Instructions ▸
1 – Answer these questions from the Abbey House Gardens article, one per line, marking each answer (a), (b), (c):
(a) Which river runs by the gardens?
(b) What organization does Judith Stinchcombe chair, and how many members does it have?
(c) What was John Ablett wearing on his feet?
2 – Reproduce the part of the Abbey House Gardens article that opens with the words "Britain is no" and closes with "let alone pants.".
3 – Extend the article about the naturist day at Abbey House Gardens from the last sentence shown.

With flowers in bloom and the sun gently sparkling on the River Avon on a recent Sunday afternoon, Abbey House Gardens looked like nothing so much as the Garden of Eden — mostly because everyone there was naked.
The people stretched out on benches reading newspapers and doing Sudoku puzzles were naked. The people eating ice cream and fixing themselves cups of tea at the café stand were naked. The men and women admiring the koi pond and photographing the rose collection and making polite chit-chat with neighbors on the next picnic blanket over — all of them, starkers as the day they were born.
The clothing-optional days at Abbey House Gardens, a bucolic botanic garden surrounding a private home in this west England village, are a high point on the summer social calendar of Britain’s small but dedicated community of nudists (or naturists, as they’re called here).
The crowd was a cross section of British society: farmers, civil servants, teachers and engineers, all united by their shared preference for living life in the buff.
“We’re normal people,” says Judith Stinchcombe, chairman of British Naturism, the 9,500-strong national nudist club. “We just like doing everyday, normal things without clothes.”
Britain is no easy place for the naturist. The weather is so fickle that it’s hard most days to leave the house without a light jacket, let alone pants.
“One day it’s like this, tomorrow it could be winter. You learn to live with it,” said John Ablett, 60, as he and his wife Sue circled the herb garden, he in flip-flops, she in pink sandals and gold-rimmed glasses.
With temperatures in the 70s, this particular Sunday, the Abletts and others agreed, was pretty much a perfect day to be naked.
“It’s that breeze,” John said, stretching out his arms as a light summer wind rippled through the flowers.

Data lines ▸
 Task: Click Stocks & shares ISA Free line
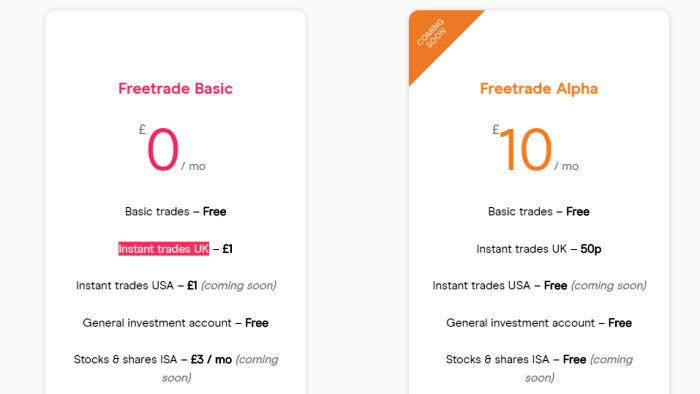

Answers to the problems ▸
1 –
(a) The River Avon.
(b) British Naturism, which has 9,500 members.
(c) Flip-flops.

2 –
Britain is no easy place for the naturist. The weather is so fickle that it’s hard most days to leave the house without a light jacket, let alone pants.

3 –
There are a few practical concerns about spending a day disrobed, veterans said. You need sunscreen, and lots of it. Bug spray helps, too. So do a few small concessions to practicality and comfort, sported comfortably against bare flesh: baseball caps, Crocs sandals, athletic socks, fanny packs.
Ages ranged from families with young children to elderly people tooling around on motorized scooters. The crowd was mostly male, and it was one of the rare public venues with a line for the men’s restroom and none for the women’s.
For a “textile” — the naturist’s term for a person who prefers to stay dressed — the effect was of walking through a public park with a very particular type of X-ray vision.
Sunning themselves in the gardens were people of all shapes and sizes, a rainbow of nakedness very different from manicured, sculpted monotony of the nude bodies favored in the media.
Mo and Chris Thomas strolled the manicured hedgerows with cameras around their necks, sandals on their feet and nothing in between. The couple lives half the year in Spain and spends the other half traveling, mostly to nudist-friendly destinations.
The retired financial service workers have been naturists for 17 years. It was her idea first. Stripping down is a great equalizer, they said.
“If someone’s got no clothes on and you meet them on a beach or a café and get chatting, you don’t know what job they’ve got or where they’re from,” said Mo, 59.
“Nobody’s dressing up to prove their wallet’s bigger than yours,” said Chris, 58. “We’re all the same.”
Ian and Barbara Pollard purchased the 16th century former Benedictine abbey in 1994 and set to work refurbishing its overgrown five-acre grounds. The couple’s fame spread beyond Malmesbury when a BBC team came to film the work and noticed their penchant for gardening in the nude.
After the special aired under the title “The Naked Gardeners,” the Pollards were flooded with calls and emails from naturists around the country: “If you want to go down to your garden naked, can we come and do it too?” Ian recalled. The first clothing-optional day was in 2003, and it’s been a perennial fixture since.
Nudity is welcome, but not required. Signs posted at the entrances inform potential visitors that they may strip or stay dressed as they choose. Although the Thomases reported seeing a skittish group turn away at the sign, other dressed guests said they were unfazed by the fauna on display.
“They don’t mind us coming in clothes, so why not?” said John Gibson, a retired teacher from Leeds. “Go for it.”
There are a few rules of etiquette in the naturist scene. Bring a towel if you’re planning to sit. No photographing people without their consent. And no inappropriate sexual advances or behavior.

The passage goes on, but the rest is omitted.